What you need to do
List every country named in the broadcast transcript below.

Bonnie Faulkner(c. 31:21): “You are listening to financial economist and historian Michael Hudson at the Summit on Modern Money Theory in Rimini, Italy. Today’s show: There IS An Alternative To European Austerity: Modern Money Theory (MMT). I’m Bonnie Faulkner. This is Guns and Butter.”
Dr. Michael Hudson (c. 31:38): “There is a political aspect to all of this technical discussion of money. The political aspect is if governments create money, then they’re creating a mixed economy—a mixed economy of private and public capital investment. This is what made all of the countries of Europe and the United States rich. The government investment in the public infrastructure that has been able to be supplied to the economy at cost; so, you get to drive on most roads for free; you get to use this huge capital investment in infrastructure for free. But if governments are not allowed to create their money, then all of the credit the economy needs is created by the commercial banks. And when the commercial bank credit creation leads to debt deflation and the government cannot finance the deficit to pay the interest, then the commercial banks say: Alright, sell off and privatise your infrastructure. This is what we’re seeing in Greece today, in Ireland. You’ve seen it in Iceland. What you are seeing is a financial grab of infrastructure that is taking place by the ability of commercial bankers to prevent the central bank from creating credit.

Stored data
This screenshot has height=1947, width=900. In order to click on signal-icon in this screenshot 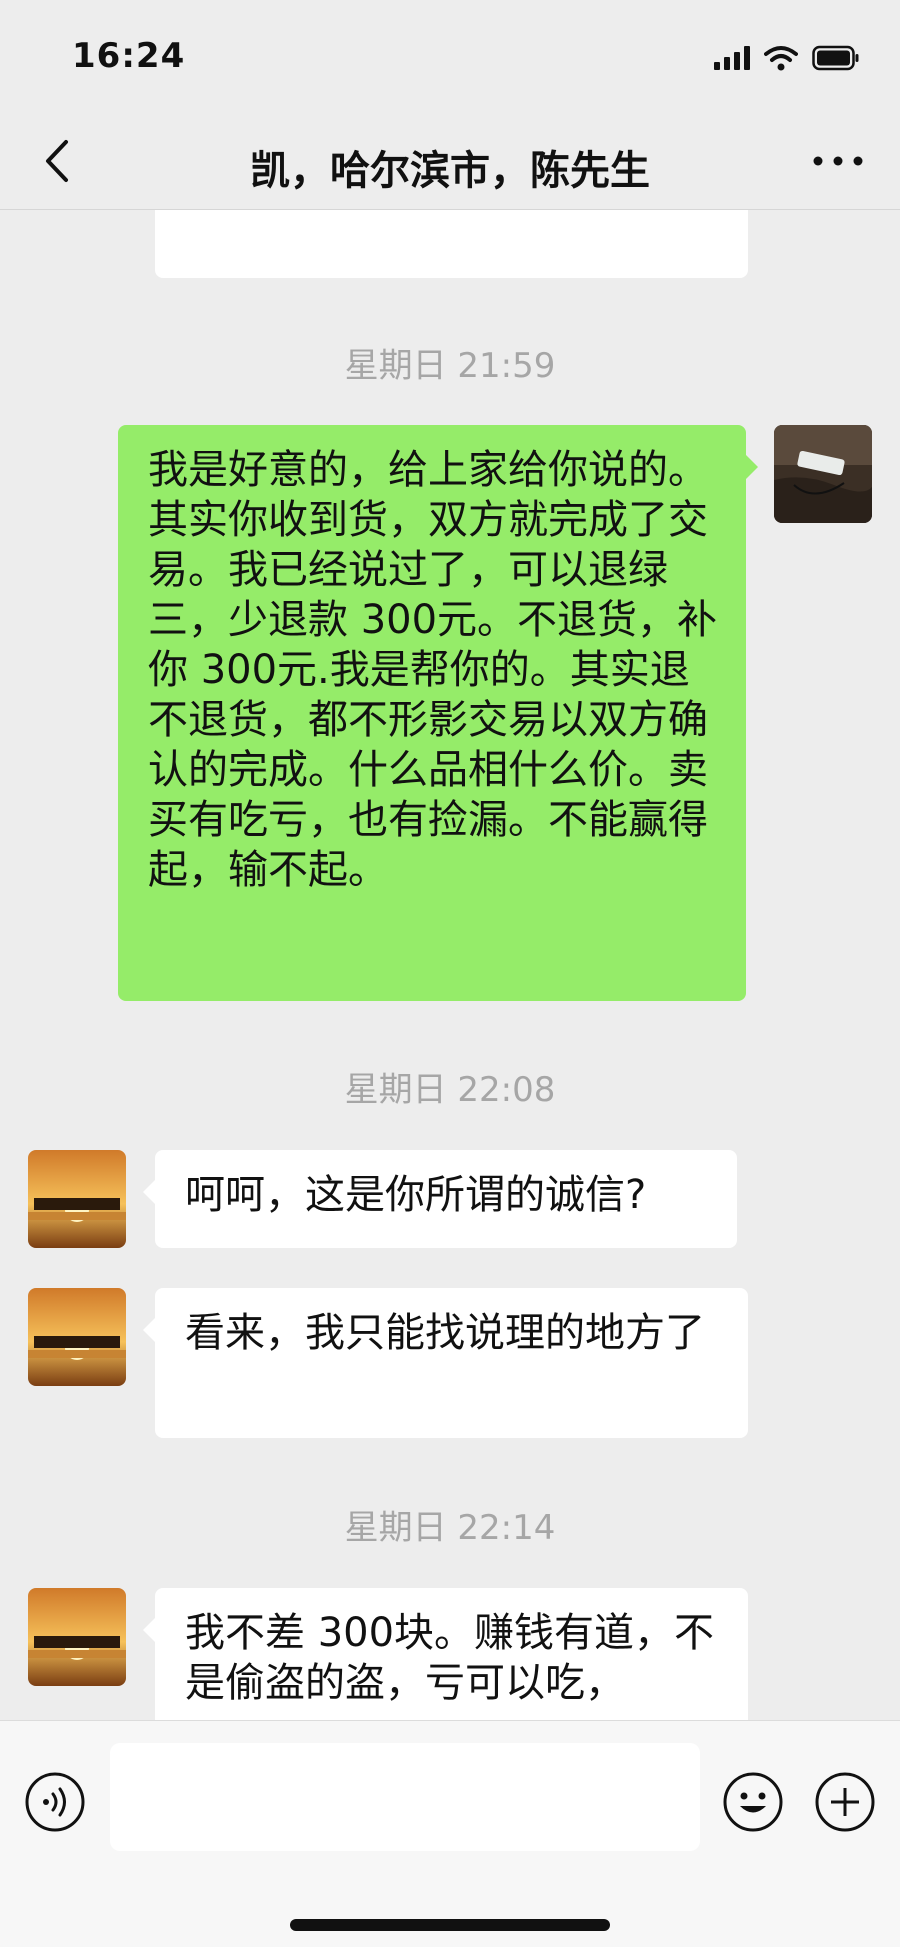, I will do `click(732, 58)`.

---

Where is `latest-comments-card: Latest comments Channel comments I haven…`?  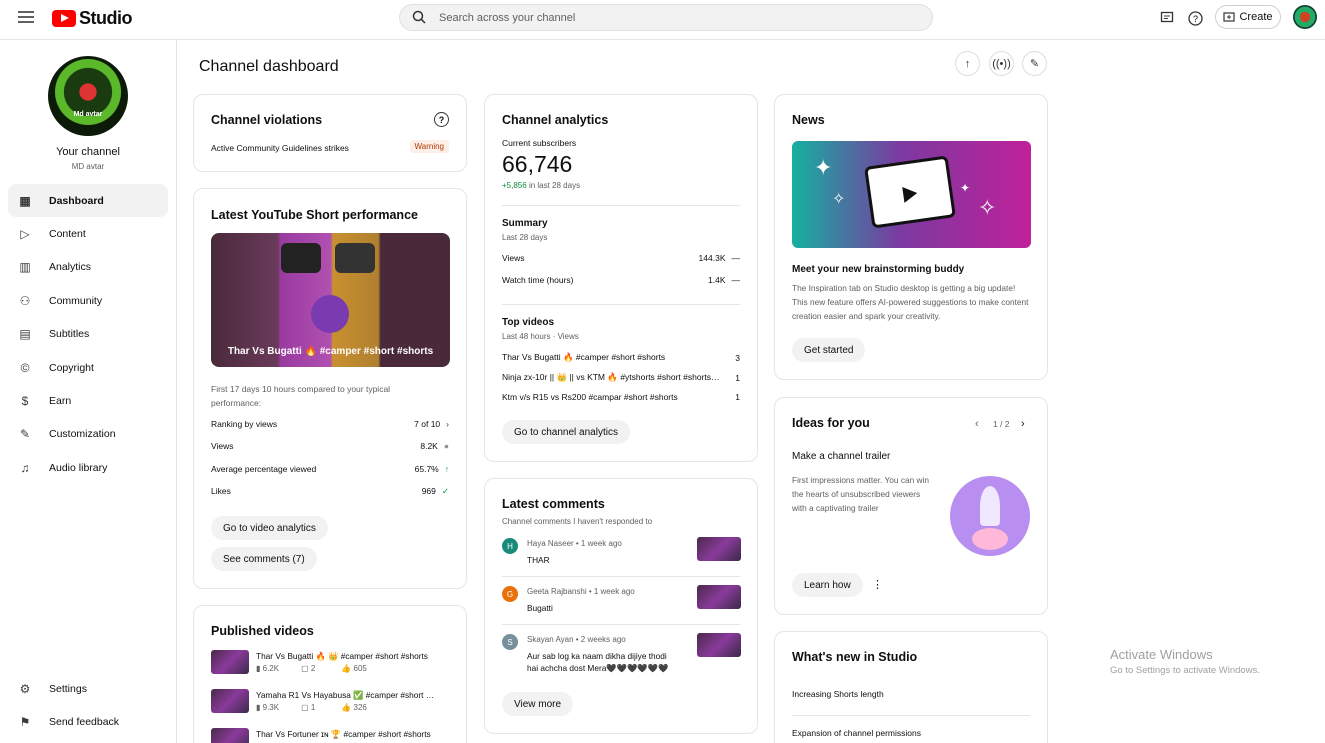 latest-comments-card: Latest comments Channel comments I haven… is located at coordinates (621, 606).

Output of the task
Italy, the United States, Greece, Ireland, Iceland